I do confess I would loved to have joined passengers on a commemorative journey to mark the 1ooth anniversary of the sinking of the Titanic, a tragic story that continues to fascinate us all.

I listened to a programme about it on Radio 4 at the weekend which included a discussion about the chivalrous saving of women and children first, and then first class passengers. This is not a protocol which is followed today as the sinking of the Costa Concordia demonstrated, and even a century ago, some feminists questioned whether it was the right thing to do.

Prof Lucy Delap, of St Catherine’s College, Cambridge, mentioned the actions of suffragettes afterwards who responded to the Titanic disaster with the memorable slogan, ‘Votes for Women, Boats for Men’, stressing that women voters would put human lives above corporate profit in regulating the ocean liner companies.  What fantastic gutsy souls!

Lucy says: “They emphasised the irony of putting women first in shipwrecks, only to exploit or exclude them systematically in other realms.  And some suggested that the vulnerable – the weak, the elderly, the very young – should precede the strong, whatever their sex.”

I was also riveted by the Times’ commemorative pull-out supplement about the Titanic and its gripping reports of heroism from that terrifying night on 15 April 1912 when 1500 people died. The musicians who played on the decks of the Titanic as the vessel was sinking demonstrate the selflessness that existed.  In fact, male survivors from that night were despised for having survived, for leaping into a lifeboat while more than 1,500 others perished in their watery grave, their agonising and pitiful cries echoing in the night sky; those in the water died within minutes from hypthermiacaused by immersion in the freezing ocean.

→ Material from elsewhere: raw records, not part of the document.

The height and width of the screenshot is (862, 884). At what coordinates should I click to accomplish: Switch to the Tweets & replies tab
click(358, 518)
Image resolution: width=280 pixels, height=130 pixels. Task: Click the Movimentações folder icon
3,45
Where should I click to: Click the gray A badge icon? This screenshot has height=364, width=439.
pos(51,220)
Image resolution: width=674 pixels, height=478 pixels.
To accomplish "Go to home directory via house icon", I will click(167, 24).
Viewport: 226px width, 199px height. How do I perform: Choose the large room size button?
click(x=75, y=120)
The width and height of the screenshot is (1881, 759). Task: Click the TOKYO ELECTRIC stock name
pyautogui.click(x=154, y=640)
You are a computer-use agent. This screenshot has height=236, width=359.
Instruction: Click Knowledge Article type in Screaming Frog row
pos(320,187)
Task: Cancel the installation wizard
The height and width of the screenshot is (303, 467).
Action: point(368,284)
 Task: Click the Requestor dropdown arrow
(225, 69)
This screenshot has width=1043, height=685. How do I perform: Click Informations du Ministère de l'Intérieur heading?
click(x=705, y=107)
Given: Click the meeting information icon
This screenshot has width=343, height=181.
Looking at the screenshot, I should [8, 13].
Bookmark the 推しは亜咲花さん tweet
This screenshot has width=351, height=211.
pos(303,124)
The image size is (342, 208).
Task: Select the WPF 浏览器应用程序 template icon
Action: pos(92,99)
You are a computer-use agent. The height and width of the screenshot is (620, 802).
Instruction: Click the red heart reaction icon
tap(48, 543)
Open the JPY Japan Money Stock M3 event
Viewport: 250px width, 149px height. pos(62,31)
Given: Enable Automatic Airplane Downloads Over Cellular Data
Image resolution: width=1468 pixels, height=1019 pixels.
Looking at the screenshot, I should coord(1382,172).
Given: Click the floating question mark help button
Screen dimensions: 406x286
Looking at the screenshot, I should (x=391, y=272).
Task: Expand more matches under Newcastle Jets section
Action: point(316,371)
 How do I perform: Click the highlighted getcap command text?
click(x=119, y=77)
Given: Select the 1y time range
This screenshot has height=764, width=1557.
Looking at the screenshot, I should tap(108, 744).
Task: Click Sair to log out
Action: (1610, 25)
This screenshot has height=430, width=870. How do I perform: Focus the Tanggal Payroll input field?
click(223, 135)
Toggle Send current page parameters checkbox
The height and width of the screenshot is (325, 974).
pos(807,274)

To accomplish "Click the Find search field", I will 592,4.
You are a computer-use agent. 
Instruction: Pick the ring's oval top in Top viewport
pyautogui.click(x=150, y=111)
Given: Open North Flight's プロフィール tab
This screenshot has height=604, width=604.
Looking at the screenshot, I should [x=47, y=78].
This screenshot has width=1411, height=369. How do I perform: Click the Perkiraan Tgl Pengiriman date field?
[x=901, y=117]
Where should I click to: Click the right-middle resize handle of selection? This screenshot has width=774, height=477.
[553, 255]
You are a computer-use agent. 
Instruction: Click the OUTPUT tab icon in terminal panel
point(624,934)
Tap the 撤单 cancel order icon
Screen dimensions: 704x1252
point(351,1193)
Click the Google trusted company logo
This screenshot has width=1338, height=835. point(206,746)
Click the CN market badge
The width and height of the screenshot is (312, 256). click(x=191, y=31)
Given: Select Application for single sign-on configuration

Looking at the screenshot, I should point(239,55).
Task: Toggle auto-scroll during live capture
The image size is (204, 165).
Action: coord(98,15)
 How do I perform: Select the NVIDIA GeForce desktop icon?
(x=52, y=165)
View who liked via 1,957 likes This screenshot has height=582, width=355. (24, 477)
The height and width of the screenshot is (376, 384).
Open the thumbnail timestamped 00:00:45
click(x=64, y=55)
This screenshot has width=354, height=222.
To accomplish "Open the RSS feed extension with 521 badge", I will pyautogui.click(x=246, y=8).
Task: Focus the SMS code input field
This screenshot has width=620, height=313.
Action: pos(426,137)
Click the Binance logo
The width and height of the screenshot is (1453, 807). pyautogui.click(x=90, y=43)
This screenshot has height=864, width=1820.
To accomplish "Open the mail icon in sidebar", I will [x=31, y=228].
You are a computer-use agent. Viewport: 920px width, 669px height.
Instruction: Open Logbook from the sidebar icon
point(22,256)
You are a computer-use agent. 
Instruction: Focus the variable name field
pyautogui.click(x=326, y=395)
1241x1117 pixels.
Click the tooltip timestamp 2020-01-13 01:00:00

One story of heroism that moved me was about Colonel Gracie, of the United States Army, who jumped from the topmost desk of the Titanic when she sank, and he was sucked down with her. On miraculously reaching the surface again, he swam until he found a cork raft and then helped to rescue others.  He said later:

“After sinking with the ship it appeared to me as if I was propelled by some great force through the water. This might have been occasioned by explosions under the water and I remember the fearful stories of people being boiled to death …. Again and again I prayed for deliverance,  although I felt sure that the end had come.  I had the greatest difficulty holding my breath until I came to the surface. I knew that once I inhaled, the water would suffocate me. 

“When I got under water, I struck out with all my strength for the surface. I got to the air again after a time which seemed to me to be unending. There was nothing in sight save the ocean, dotted with ice and strewn with large masses of wreckage. Dying men and women all about me were groaning and crying piteously.”

Another survivor describes the unbelievable British restraint and the extreme niceness from those in the freezing water who were turned away from his very full raft.

“Hold on to what you have, old boy,” we shouted to each man who tried to get on board. “One more of you would sink us all.”

Many of those whom we refused answered, as they went to their death, “Good luck, God bless you!”

The piteous cries of those around us ring in my ears, and I shall remember them to my dying day.

And were the last words of the captain of the Titanic really, “Be British, be British”?